**Exercise objective**
Leave out the pictures and restate the rest of the data exactly.

**Stored data entries**
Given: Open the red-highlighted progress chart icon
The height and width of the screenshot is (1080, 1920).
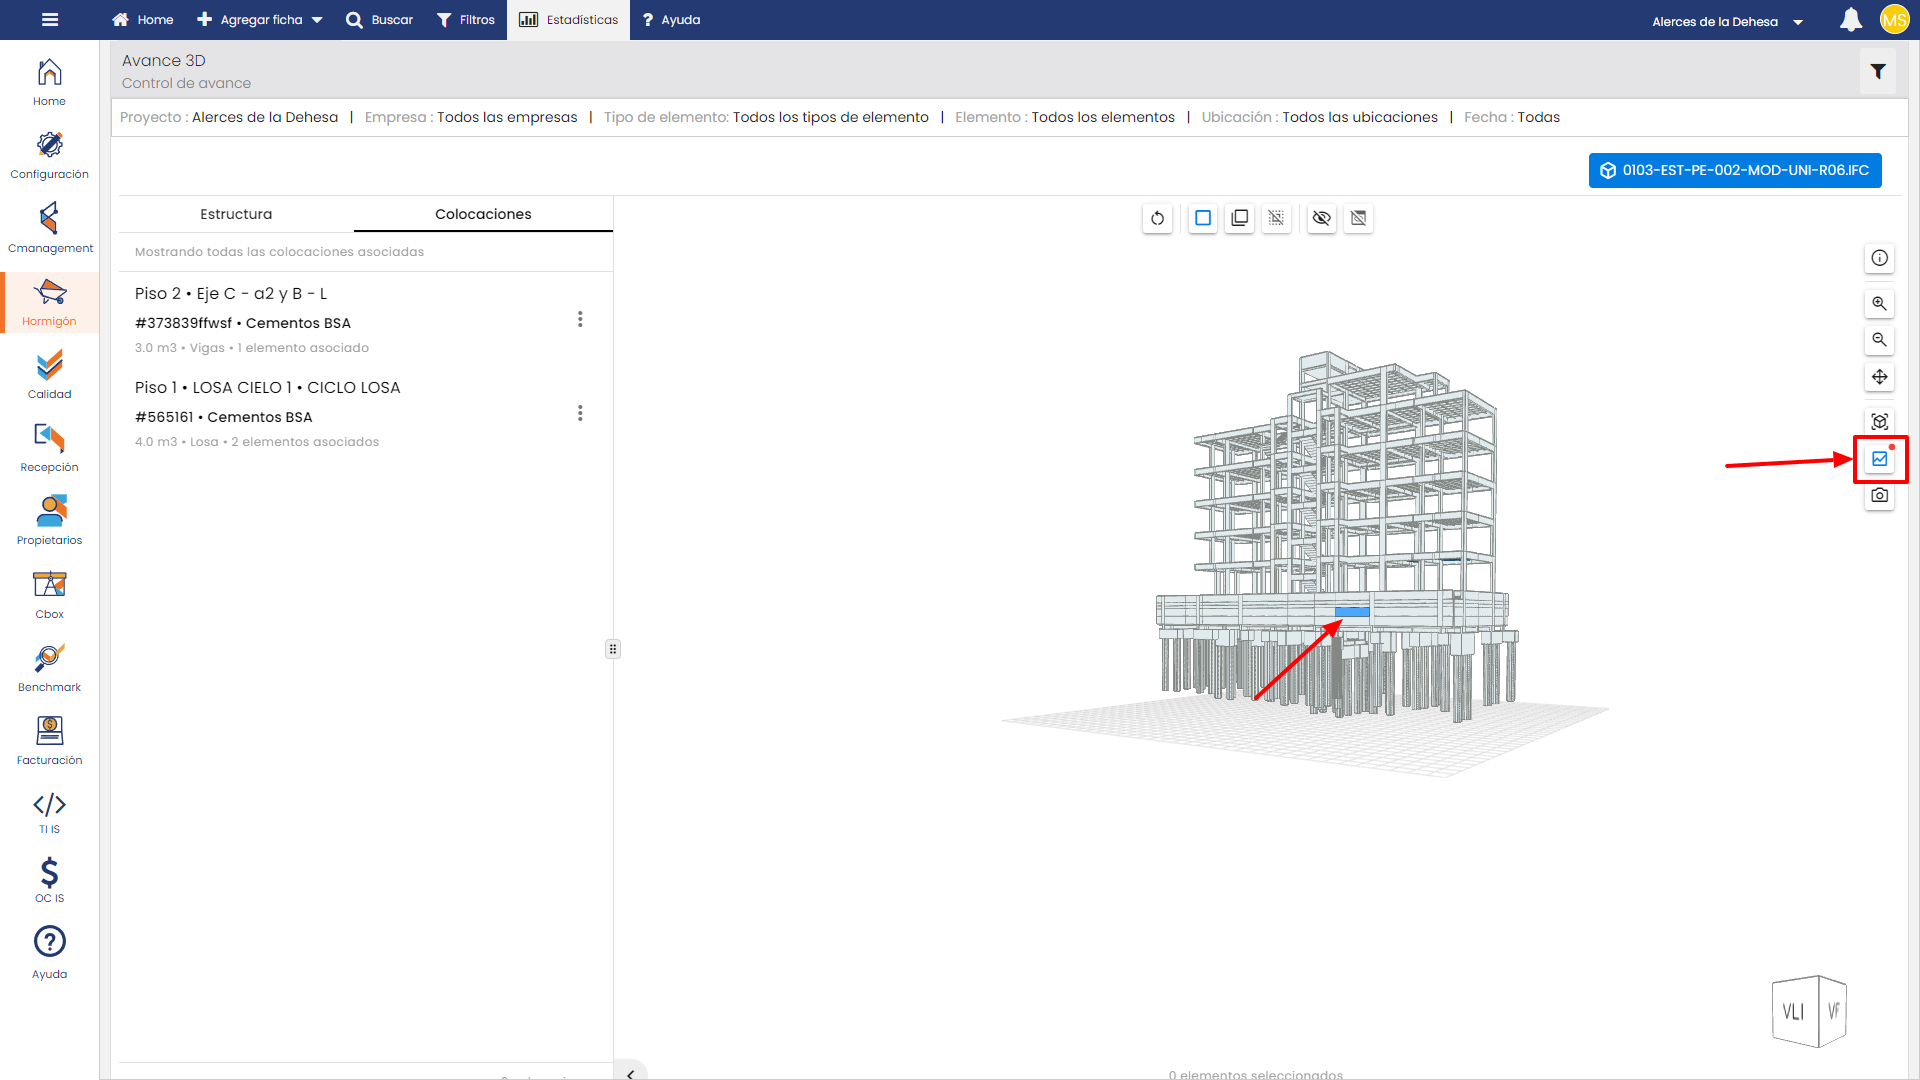Looking at the screenshot, I should point(1879,459).
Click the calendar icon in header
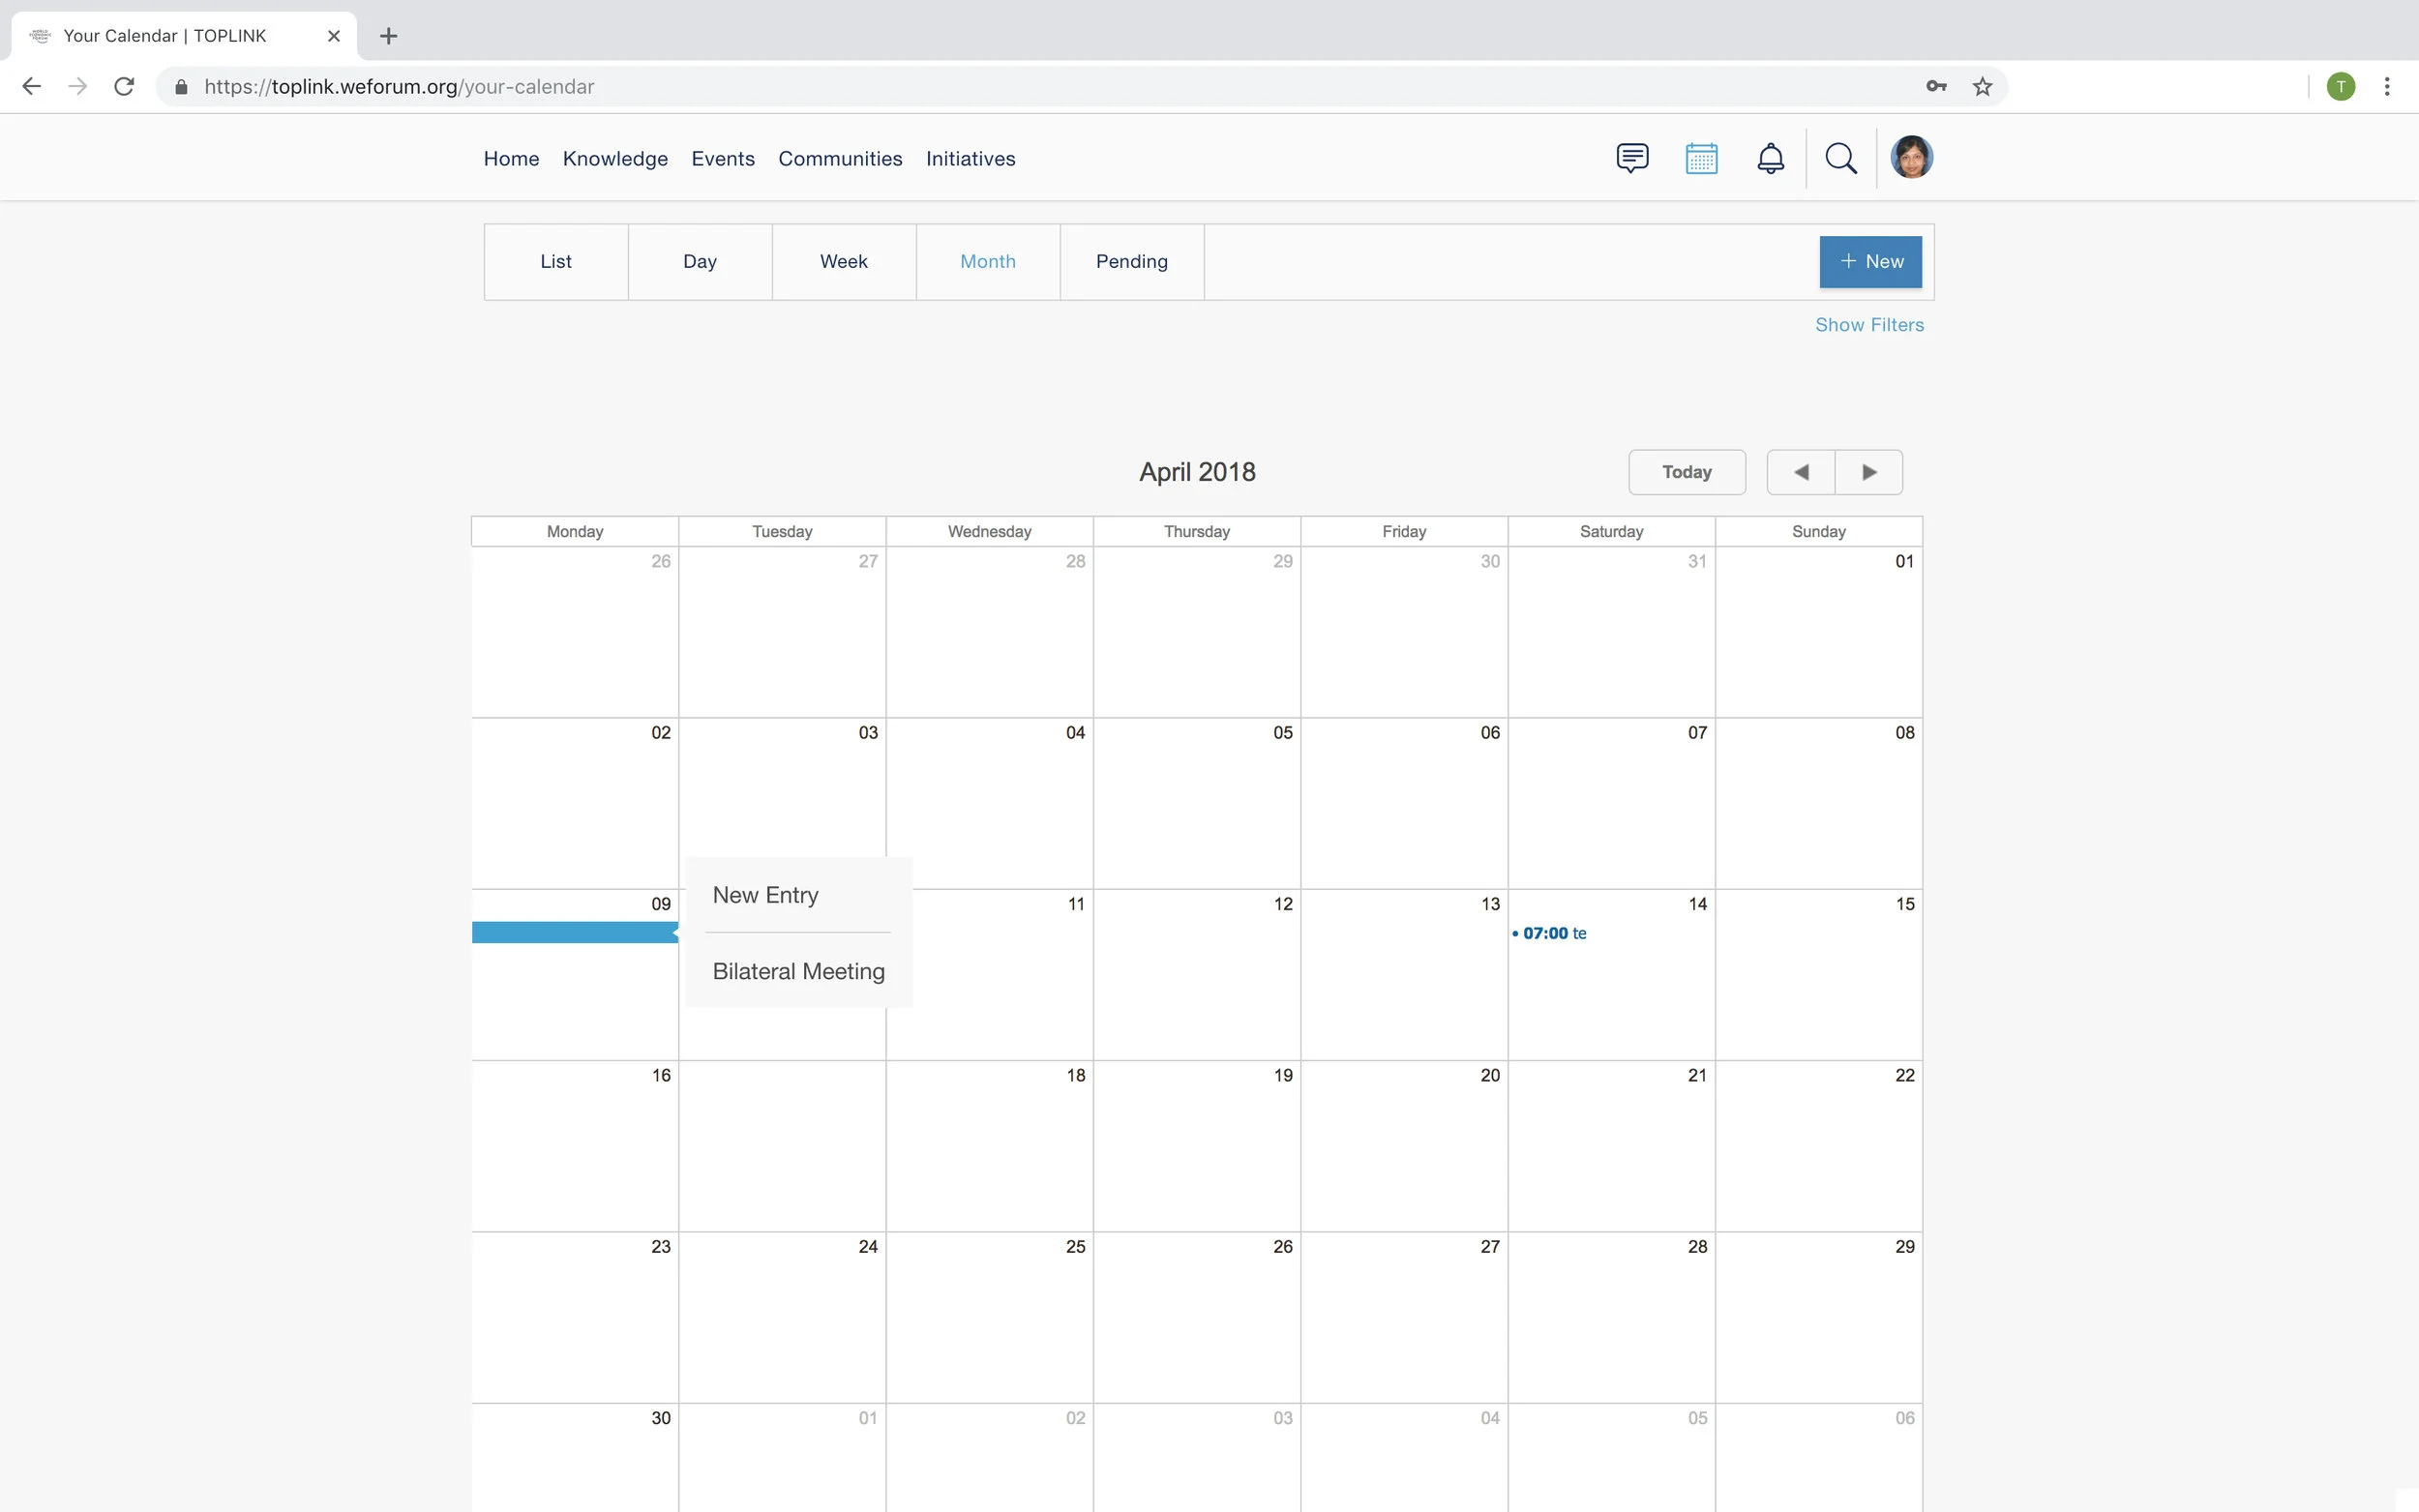The image size is (2419, 1512). point(1701,158)
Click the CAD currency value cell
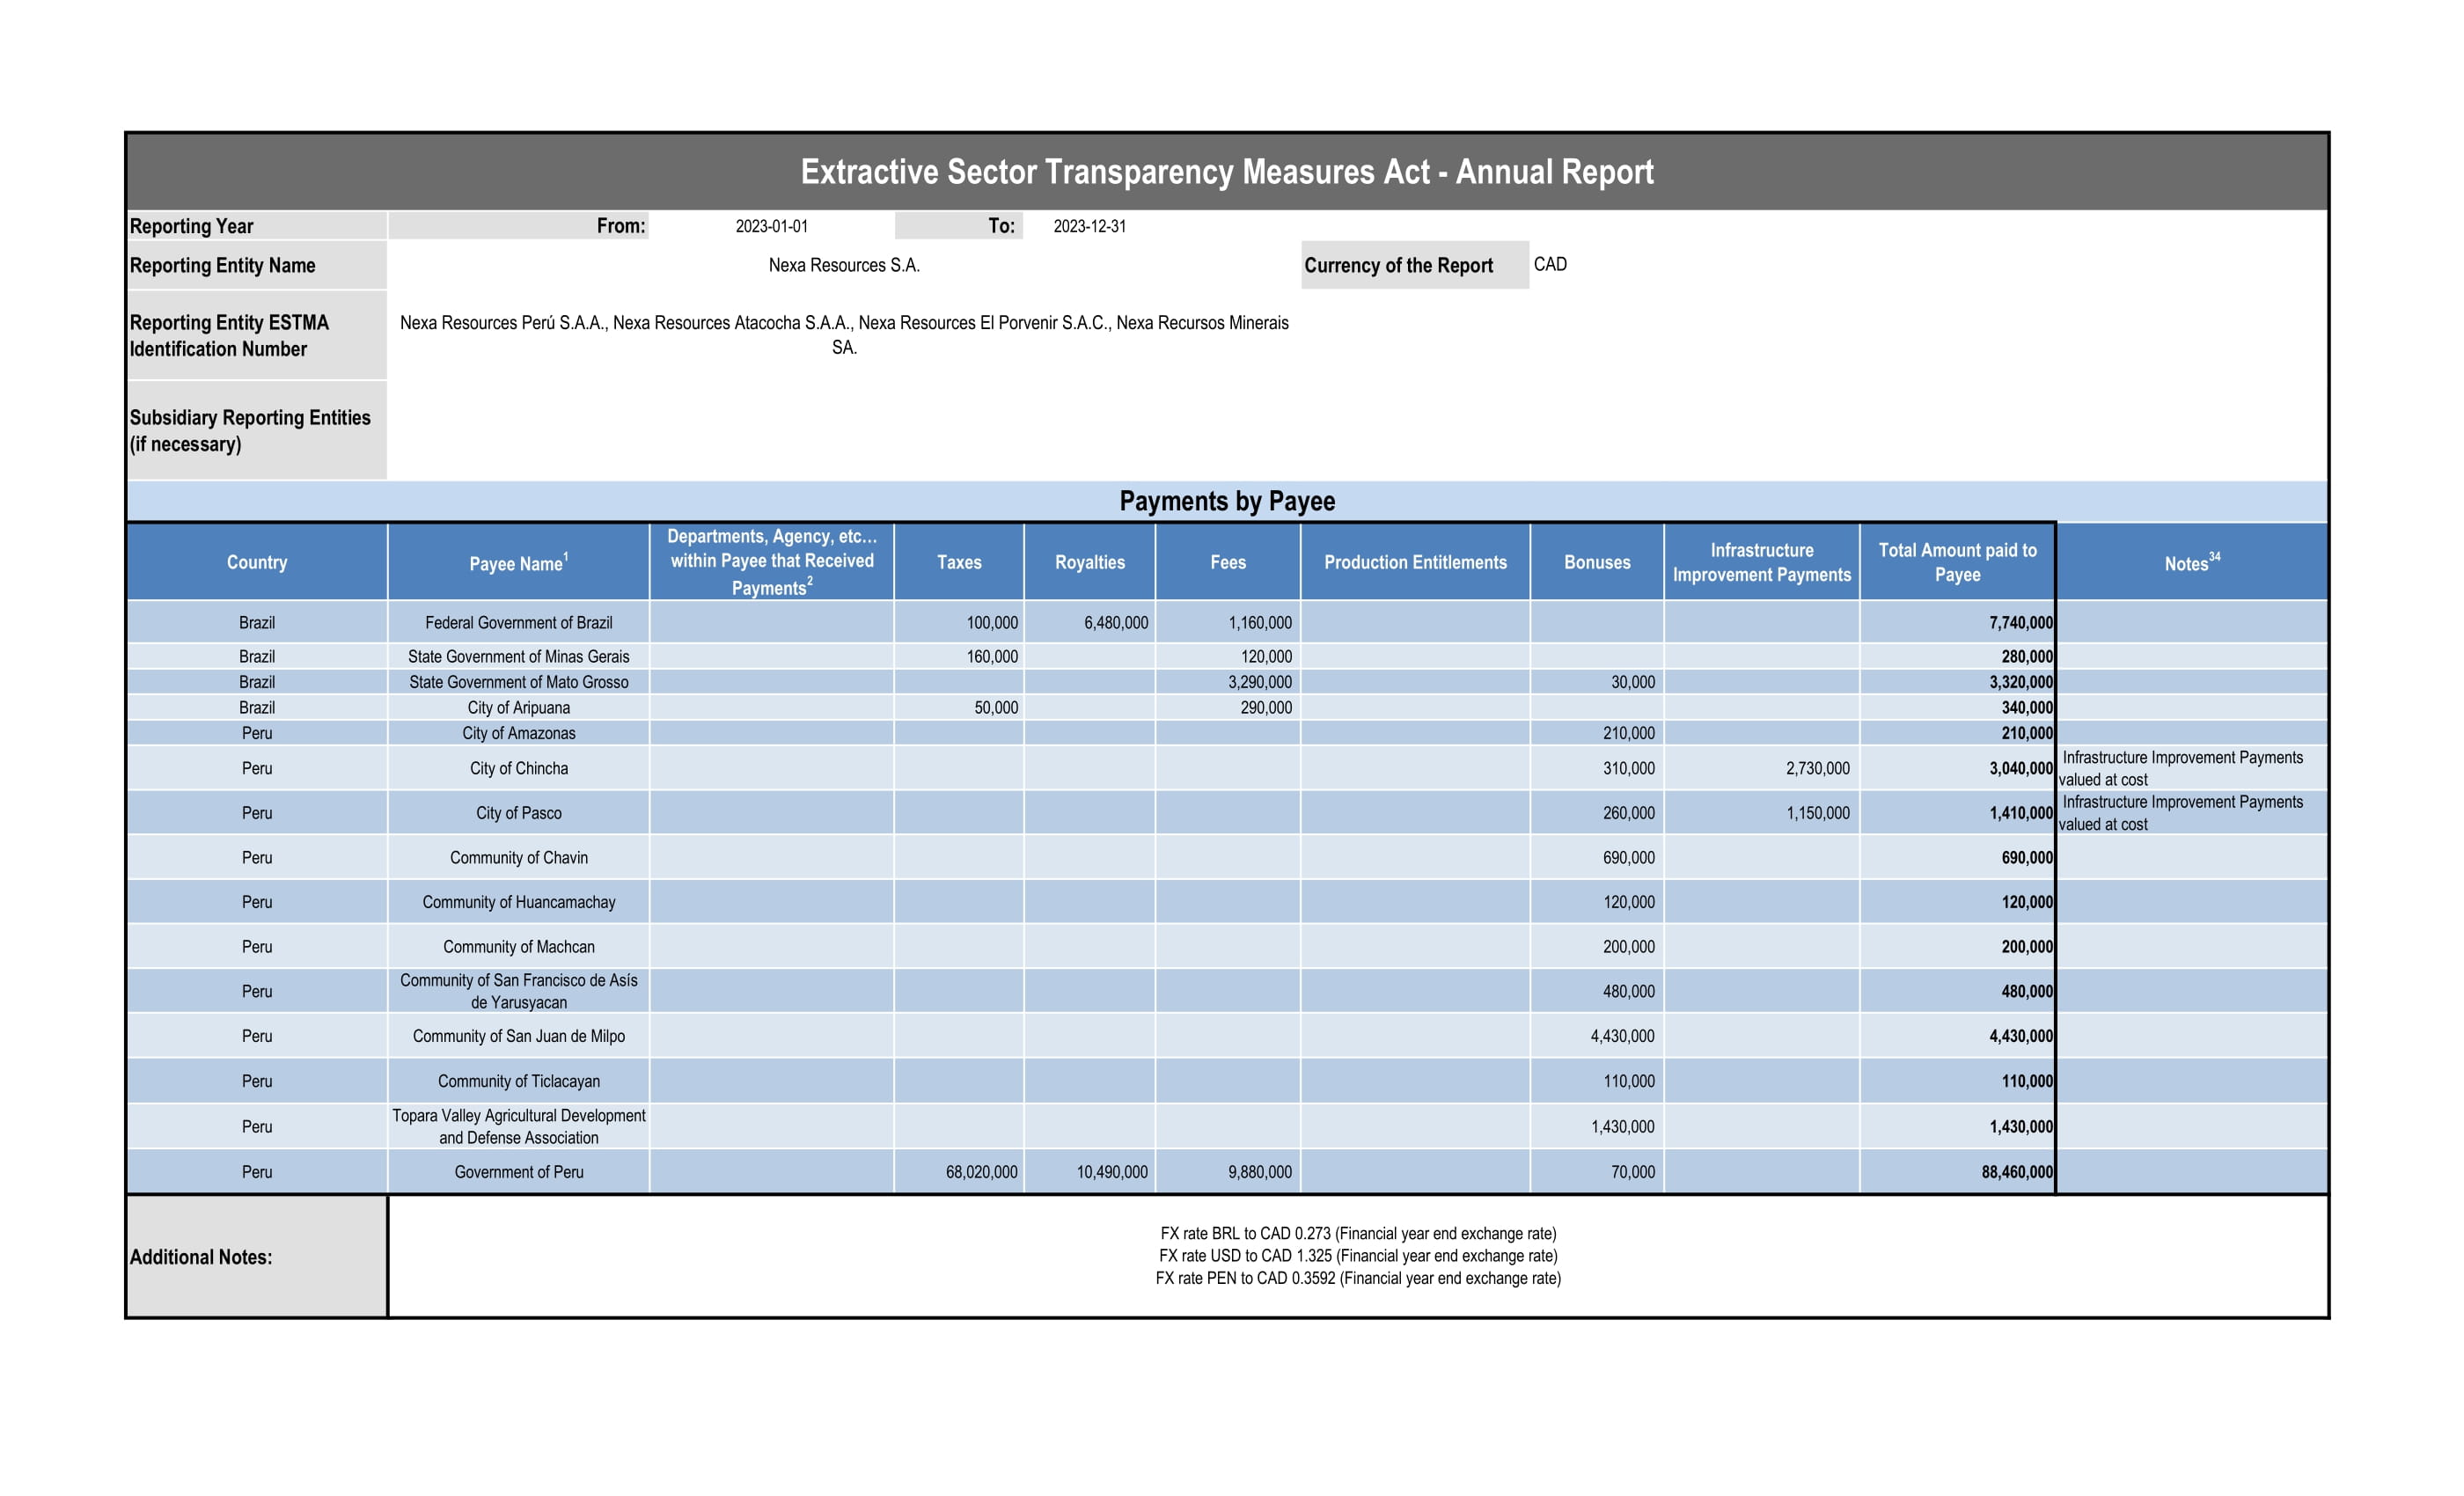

**Solution for this task**
Given: Open the red-highlighted progress chart icon
The height and width of the screenshot is (1080, 1920).
Looking at the screenshot, I should point(1879,459).
Click the calendar icon in header
The image size is (2419, 1512). point(1701,158)
Click the CAD currency value cell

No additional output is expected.